Task data START

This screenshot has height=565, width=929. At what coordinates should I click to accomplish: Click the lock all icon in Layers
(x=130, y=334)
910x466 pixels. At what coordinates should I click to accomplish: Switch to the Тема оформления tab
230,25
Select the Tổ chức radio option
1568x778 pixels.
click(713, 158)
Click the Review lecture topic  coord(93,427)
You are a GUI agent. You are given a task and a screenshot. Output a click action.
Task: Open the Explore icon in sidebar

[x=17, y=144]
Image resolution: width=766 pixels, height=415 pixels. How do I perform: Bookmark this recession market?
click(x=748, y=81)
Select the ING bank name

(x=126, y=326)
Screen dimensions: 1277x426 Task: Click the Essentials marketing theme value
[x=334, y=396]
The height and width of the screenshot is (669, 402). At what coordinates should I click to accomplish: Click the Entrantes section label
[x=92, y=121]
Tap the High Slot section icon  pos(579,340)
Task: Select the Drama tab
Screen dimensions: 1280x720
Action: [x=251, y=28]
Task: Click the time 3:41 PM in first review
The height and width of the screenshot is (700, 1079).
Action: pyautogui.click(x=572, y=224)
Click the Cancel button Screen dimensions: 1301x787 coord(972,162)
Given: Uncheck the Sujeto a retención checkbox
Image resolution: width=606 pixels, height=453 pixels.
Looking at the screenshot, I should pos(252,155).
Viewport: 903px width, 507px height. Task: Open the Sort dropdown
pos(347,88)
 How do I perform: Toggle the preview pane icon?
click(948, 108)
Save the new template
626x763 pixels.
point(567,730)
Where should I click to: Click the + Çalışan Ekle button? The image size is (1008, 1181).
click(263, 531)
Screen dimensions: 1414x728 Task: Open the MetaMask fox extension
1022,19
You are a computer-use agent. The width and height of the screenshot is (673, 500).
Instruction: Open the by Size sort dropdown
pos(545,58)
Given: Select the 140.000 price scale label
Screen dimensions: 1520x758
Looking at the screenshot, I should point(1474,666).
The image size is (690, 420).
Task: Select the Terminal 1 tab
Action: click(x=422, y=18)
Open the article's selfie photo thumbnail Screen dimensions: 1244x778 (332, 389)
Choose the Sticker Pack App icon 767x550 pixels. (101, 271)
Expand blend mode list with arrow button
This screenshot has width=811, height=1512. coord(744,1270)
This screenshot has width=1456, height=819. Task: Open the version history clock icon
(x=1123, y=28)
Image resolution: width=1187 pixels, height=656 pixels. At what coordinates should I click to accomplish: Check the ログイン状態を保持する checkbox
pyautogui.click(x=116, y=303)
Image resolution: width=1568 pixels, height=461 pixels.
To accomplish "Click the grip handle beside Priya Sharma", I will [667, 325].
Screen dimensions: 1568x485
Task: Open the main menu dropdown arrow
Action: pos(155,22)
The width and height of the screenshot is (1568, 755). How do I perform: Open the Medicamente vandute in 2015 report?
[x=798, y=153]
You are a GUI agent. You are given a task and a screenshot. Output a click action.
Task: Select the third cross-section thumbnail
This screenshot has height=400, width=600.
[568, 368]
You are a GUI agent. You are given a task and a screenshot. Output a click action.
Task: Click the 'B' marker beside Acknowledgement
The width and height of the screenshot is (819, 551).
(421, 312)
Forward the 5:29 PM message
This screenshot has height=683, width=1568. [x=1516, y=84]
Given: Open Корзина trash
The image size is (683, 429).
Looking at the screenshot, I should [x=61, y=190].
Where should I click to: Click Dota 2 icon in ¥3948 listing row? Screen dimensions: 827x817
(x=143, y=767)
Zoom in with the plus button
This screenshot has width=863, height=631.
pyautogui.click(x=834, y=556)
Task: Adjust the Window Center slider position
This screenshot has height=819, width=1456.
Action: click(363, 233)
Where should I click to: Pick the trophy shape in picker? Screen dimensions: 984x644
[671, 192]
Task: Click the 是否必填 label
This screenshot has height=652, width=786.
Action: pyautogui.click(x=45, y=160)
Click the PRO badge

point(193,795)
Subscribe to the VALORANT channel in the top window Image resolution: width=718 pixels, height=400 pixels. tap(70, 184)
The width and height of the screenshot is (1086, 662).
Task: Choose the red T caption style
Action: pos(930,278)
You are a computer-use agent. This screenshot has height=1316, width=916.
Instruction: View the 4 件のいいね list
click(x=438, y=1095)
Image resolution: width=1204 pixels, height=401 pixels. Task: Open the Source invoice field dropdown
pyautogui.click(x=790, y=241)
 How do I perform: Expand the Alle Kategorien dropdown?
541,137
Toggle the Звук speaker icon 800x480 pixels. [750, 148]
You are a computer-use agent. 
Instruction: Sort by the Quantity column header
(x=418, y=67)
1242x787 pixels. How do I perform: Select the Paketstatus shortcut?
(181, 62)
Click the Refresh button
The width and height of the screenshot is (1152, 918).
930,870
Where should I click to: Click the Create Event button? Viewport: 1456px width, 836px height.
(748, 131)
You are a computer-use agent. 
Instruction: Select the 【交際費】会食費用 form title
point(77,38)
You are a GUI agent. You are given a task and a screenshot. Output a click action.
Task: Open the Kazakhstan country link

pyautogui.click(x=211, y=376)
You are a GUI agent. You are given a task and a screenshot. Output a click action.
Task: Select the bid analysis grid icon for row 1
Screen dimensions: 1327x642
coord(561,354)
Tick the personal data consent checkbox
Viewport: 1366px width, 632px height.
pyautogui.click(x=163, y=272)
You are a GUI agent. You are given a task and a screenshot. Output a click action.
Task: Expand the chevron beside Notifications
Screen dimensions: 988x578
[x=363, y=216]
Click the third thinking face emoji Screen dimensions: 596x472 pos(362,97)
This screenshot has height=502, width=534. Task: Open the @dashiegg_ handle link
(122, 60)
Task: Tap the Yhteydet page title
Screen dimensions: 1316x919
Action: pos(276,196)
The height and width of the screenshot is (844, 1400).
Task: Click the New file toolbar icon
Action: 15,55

Task data END

In the entries above, copy each line that contains the string "thumbnail".

Open the article's selfie photo thumbnail Screen dimensions: 1244x778 (332, 389)
Task: Select the third cross-section thumbnail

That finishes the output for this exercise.